Task goal
Each entry must be copied exactly, without omission.

☆ ☆ ☆

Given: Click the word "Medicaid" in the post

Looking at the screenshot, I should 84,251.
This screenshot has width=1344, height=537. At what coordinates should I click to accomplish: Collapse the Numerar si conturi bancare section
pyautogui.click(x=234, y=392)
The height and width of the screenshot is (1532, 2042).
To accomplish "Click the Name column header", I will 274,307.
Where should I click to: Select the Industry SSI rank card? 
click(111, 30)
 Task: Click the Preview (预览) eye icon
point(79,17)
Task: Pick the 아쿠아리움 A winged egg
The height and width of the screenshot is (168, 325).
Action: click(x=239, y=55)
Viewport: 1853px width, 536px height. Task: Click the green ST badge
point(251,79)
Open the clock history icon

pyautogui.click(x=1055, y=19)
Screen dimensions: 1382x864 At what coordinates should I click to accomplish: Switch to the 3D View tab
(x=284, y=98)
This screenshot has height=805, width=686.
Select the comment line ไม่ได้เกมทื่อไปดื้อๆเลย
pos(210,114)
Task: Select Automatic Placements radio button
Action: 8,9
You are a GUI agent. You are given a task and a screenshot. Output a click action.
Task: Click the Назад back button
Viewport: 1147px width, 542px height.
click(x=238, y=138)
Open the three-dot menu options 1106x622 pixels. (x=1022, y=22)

☆ ☆ ☆

Response for this exercise
Given: Click the word "Medicaid" in the post

Looking at the screenshot, I should 84,251.
This screenshot has width=1344, height=537. At what coordinates should I click to accomplish: Collapse the Numerar si conturi bancare section
pyautogui.click(x=234, y=392)
The height and width of the screenshot is (1532, 2042).
To accomplish "Click the Name column header", I will 274,307.
Where should I click to: Select the Industry SSI rank card? 
click(111, 30)
 Task: Click the Preview (预览) eye icon
point(79,17)
Task: Pick the 아쿠아리움 A winged egg
The height and width of the screenshot is (168, 325).
Action: click(x=239, y=55)
Viewport: 1853px width, 536px height. Task: Click the green ST badge
point(251,79)
Open the clock history icon

pyautogui.click(x=1055, y=19)
Screen dimensions: 1382x864 At what coordinates should I click to accomplish: Switch to the 3D View tab
(x=284, y=98)
This screenshot has height=805, width=686.
Select the comment line ไม่ได้เกมทื่อไปดื้อๆเลย
pos(210,114)
Task: Select Automatic Placements radio button
Action: 8,9
You are a GUI agent. You are given a task and a screenshot. Output a click action.
Task: Click the Назад back button
Viewport: 1147px width, 542px height.
click(x=238, y=138)
Open the three-dot menu options 1106x622 pixels. (x=1022, y=22)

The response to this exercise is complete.